El Direktor no hacia nada por defenderse. Encajaba mis puñetazos como podía y ni siquiera gritaba. Le agarré de la camisa ensangrentada y lo levante con una fuerza que no sabía que me quedaba. Le arrastré hacia la pila ardiendo que era la central y lo empujé dentro. El Direktor se removió al notar el fuego y trató de escapar, pero ya era tarde, las llamas se habían pegado a su piel, se habían adherido a su ropa y no iban a soltarle.

Gritó, gritó muy alto mientras se consumía. Cayó al suelo y trató de arrastrarse hacia el cuerpo de Hanna, pero le pegué una patada en la cara y le pisé la mano que había alargado hacia ella. Se convulsionó mientras el fuego derretía su carne infectada y al fin se quedó quieto.

Retrocedí un par de pasos con el corazón vacío. No era capaz de sentir nada. Tendría que haber disfrutado aquel momento, tendría que haber saboreado la muerte; pero no tenía sabor. No era dulce, ni agria, sólo dejaba un regusto a ausencia en las entrañas.

Me arrodillé junto a Hanna. Estaba fría.

—Estoy aquí, pequeña… como te prometí…

La rodeé entre mis brazos y le cerré los ojos.

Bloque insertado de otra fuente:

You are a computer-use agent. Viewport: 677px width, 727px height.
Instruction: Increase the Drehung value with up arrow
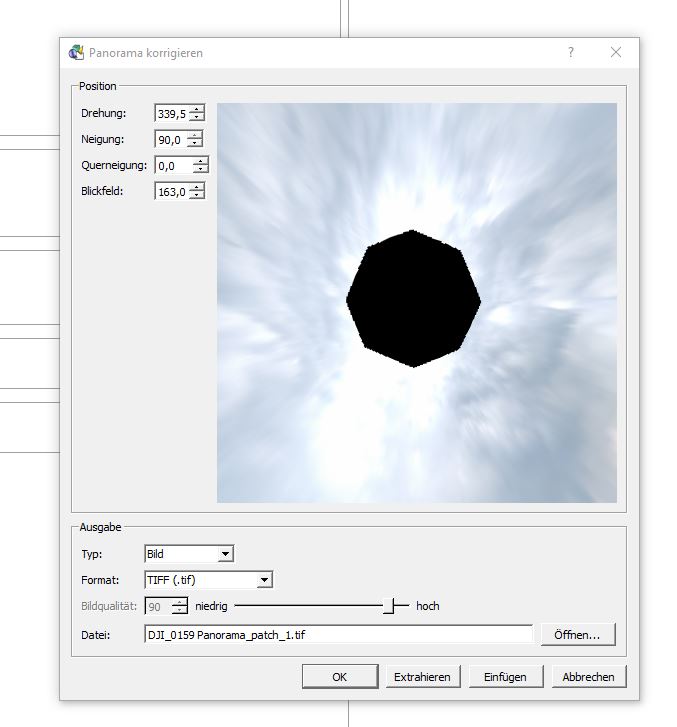[196, 110]
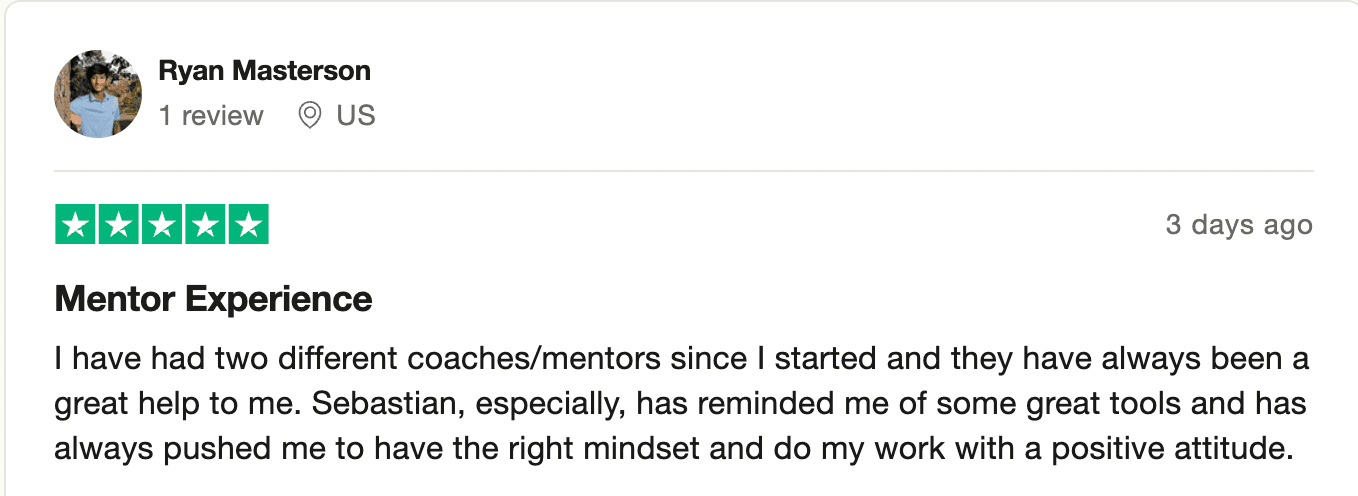Click the second green rating star
The image size is (1358, 496).
pos(118,225)
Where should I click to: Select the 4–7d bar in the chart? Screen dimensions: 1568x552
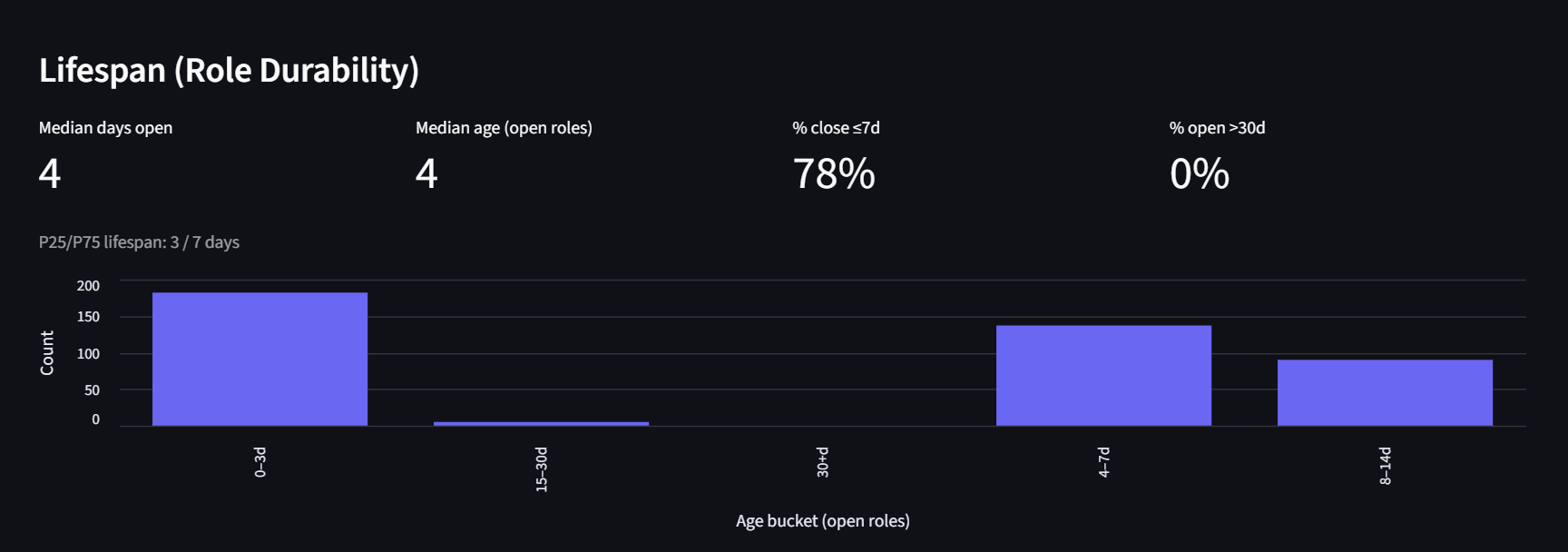1103,375
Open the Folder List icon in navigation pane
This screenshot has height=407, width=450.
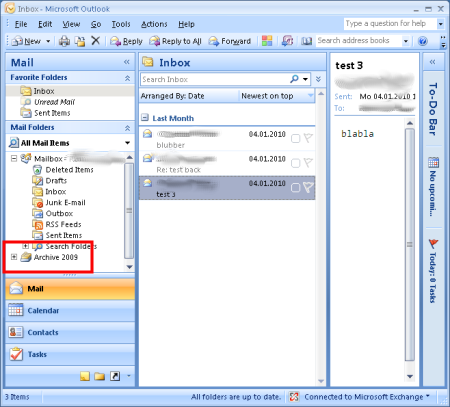[99, 376]
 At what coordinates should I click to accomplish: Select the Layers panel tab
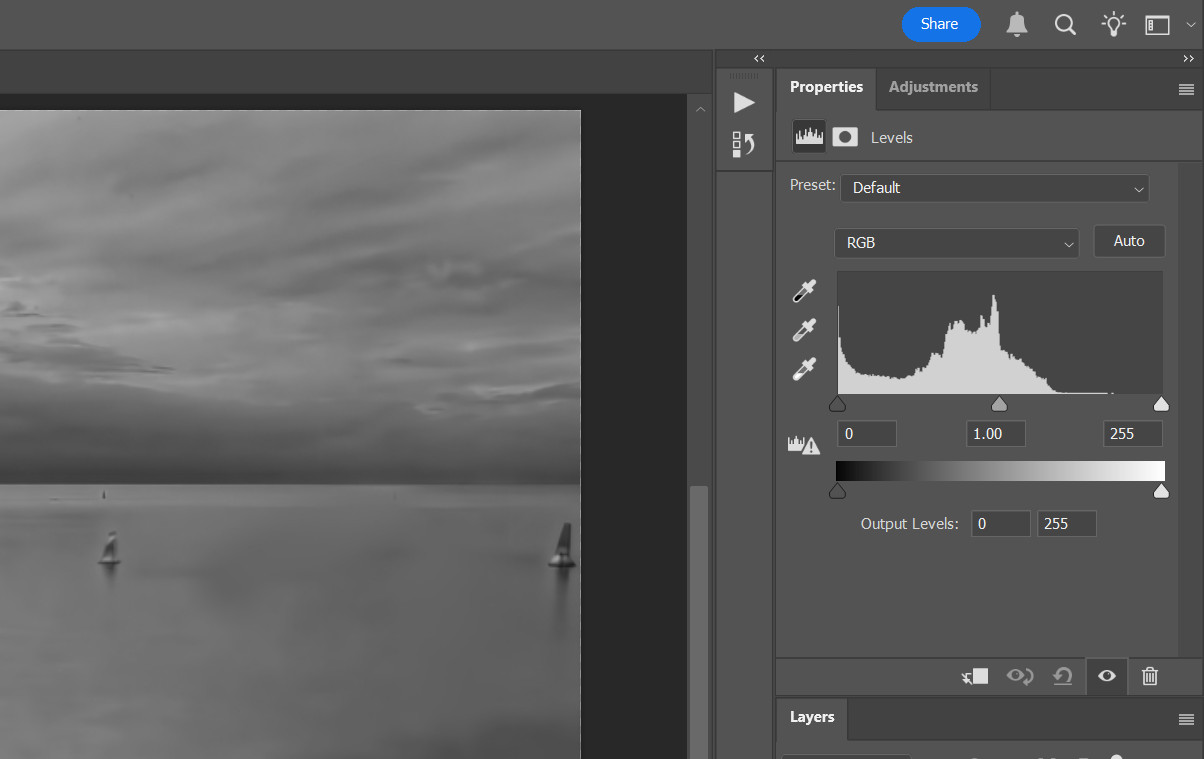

A lo lejos, entre las montañas, había comenzado a amanecer. Porque el sol seguiría saliendo cada mañana, indiferente a lo que pudiera ocurrir aquí. Y el mundo seguiría girando, porque al mundo nada le importaba. Y alguien estaría riendo y sería feliz en alguna parte de ese planeta insensible.

Pero la estrella más grande del universo, de mi universo, había dejado de brillar por siempre.